The most serious risk is that with this method the waste returns to the environment in a different form and with extremely dangerous toxic potential (think of a tomato field on land used as an illegal dump).

The same plastic or similar materials can pose a threat to human health if they are not subjected to the correct reconversion process.

In the period of Covid-19, therefore, of economic crisis, saving money can be a necessity, for which, in the various industrial sectors, the demand for illegal waste disposal services is growing.

The mafias know what and how to do to identify companies and industries in crisis by offering them specialized services precisely in low-cost waste management.

The companies involved in such activities are often accomplices – in some cases by prior arrangement – ​​of organized crime.

The new mafias are well organized among themselves and ours, for example, have close contacts with all the other criminal associations rooted in the Member States of the European Union.

Hazardous waste is usually transferred to a compliant Member State (eg Slovenia, Bulgaria, Slovakia, Romania).

Do emergency situations favor this business?

Emergencies are godsend for the mafias.

In the private sector, businesses are at the center of trafficking, while in the public sector there are mainly local administrations and companies (Municipalities and Local Health Authorities in primis).

The needs of both can also be satisfied thanks to the immediate intervention of organized crime.

How can this trafficking be stopped?

Trying to hinder contacts between the mafias and white-collar workers in every part of the world.

By maximizing interstate collaboration because the new mafias are transnational.

It will be necessary to involve all the national, European and international institutions in this struggle and to assiduously sensitize public opinion.

The emergency linked to waste disposal often becomes permanent and feeds on itself in prolonged crisis situations.

The greatest risks come mainly from subcontracting, the maximum discount and the lack of transparency.

This sector will therefore need to be controlled effectively.

The lack of disposal facilities does not help.

The increase in passages, both due to subcontracting for disposal and for the transport of waste,

it increases the costs for the State and criminality takes advantage of this, exploiting each phase also to launder its own dirty money.
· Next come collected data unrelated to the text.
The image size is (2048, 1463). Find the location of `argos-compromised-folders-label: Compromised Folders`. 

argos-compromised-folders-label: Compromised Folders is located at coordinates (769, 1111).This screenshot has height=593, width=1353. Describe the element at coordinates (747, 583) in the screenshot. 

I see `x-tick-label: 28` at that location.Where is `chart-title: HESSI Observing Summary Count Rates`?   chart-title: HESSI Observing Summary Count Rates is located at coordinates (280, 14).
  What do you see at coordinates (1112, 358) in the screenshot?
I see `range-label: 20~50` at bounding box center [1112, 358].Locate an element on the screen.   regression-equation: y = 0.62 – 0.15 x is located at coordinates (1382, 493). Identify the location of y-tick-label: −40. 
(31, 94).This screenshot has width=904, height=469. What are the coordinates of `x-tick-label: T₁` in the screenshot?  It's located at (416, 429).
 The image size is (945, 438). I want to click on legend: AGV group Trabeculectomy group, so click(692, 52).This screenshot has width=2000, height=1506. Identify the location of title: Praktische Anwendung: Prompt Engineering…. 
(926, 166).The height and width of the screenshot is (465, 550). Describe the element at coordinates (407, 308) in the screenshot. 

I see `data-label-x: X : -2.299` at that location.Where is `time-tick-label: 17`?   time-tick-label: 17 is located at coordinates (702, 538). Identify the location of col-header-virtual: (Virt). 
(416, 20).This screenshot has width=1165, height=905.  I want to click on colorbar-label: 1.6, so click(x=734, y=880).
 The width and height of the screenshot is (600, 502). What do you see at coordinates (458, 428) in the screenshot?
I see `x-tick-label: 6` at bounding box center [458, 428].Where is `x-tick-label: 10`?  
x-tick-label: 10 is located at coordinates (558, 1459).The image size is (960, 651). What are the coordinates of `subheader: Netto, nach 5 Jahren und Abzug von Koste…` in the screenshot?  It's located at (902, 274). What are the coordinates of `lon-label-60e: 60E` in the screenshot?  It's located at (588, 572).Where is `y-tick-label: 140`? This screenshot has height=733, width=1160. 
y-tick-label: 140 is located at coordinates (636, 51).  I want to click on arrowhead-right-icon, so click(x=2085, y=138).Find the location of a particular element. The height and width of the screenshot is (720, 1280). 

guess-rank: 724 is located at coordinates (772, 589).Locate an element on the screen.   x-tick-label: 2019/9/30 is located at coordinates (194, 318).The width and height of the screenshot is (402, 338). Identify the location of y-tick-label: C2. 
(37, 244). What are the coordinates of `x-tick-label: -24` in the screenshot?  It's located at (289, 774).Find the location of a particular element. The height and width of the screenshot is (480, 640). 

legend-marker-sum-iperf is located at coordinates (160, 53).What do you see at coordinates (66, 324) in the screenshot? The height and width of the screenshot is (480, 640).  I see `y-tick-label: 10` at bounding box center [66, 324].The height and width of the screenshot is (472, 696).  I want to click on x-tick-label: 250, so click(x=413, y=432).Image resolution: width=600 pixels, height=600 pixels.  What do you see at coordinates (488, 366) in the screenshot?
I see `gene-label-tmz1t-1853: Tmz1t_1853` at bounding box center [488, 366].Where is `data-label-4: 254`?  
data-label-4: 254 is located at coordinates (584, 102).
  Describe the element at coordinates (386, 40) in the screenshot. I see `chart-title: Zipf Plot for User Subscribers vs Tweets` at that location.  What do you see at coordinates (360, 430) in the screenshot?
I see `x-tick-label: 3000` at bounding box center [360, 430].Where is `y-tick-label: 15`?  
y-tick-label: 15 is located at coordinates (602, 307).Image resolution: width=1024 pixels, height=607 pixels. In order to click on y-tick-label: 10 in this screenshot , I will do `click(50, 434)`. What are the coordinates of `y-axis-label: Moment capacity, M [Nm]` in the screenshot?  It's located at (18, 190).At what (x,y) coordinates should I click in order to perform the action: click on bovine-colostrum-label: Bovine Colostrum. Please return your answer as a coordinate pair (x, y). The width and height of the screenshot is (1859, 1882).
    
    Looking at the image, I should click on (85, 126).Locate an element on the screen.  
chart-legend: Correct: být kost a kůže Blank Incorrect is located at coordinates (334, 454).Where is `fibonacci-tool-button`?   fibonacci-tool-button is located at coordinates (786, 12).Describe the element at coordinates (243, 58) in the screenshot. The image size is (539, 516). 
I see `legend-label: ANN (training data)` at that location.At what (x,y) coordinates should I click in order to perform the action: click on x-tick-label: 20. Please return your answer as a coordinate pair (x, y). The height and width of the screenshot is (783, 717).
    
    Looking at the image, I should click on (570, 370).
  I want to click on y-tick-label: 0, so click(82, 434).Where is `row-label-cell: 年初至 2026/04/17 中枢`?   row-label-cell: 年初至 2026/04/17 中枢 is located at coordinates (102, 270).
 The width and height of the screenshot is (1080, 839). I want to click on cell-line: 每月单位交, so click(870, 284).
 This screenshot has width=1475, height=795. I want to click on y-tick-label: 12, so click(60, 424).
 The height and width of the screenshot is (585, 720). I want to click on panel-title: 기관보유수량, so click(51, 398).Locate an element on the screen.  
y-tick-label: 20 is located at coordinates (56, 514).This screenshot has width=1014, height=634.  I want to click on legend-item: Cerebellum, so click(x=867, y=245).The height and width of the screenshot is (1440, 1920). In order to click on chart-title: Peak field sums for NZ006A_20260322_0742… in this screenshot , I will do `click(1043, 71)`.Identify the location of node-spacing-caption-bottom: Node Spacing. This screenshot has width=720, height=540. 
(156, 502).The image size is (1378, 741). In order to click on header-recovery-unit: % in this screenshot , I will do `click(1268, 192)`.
Now states have the need to dispose of huge quantities of medical waste.

These are hazardous materials, which have the incinerator as their only destination.

We therefore need greater traceability, because crime has been doing profitable business in this sector for too long.

Vincenzo Musacchio, forensic criminologist, jurist, associated with the Rutgers Institute on Anti-Corruption Studies (RIACS) in Newark (USA).

He is an independent researcher and member of the Higher School of Strategic Studies in Organized Crime of the Royal United Services Institute in London.

In his career he was a pupil of Giuliano Vassalli, a friend and collaborator of Antonino Caponnetto, an Italian magistrate known for having led the anti-mafia pool with Falcone and Borsellino in the second half of the eighties.

He is among the most accredited scholars of the new transnational mafias.

Expert in strategies for fighting organized crime.

Author of numerous essays and of a monograph published in fifty-four countries written with Franco Roberti entitled "The fight against the new mafias fought at a transnational level".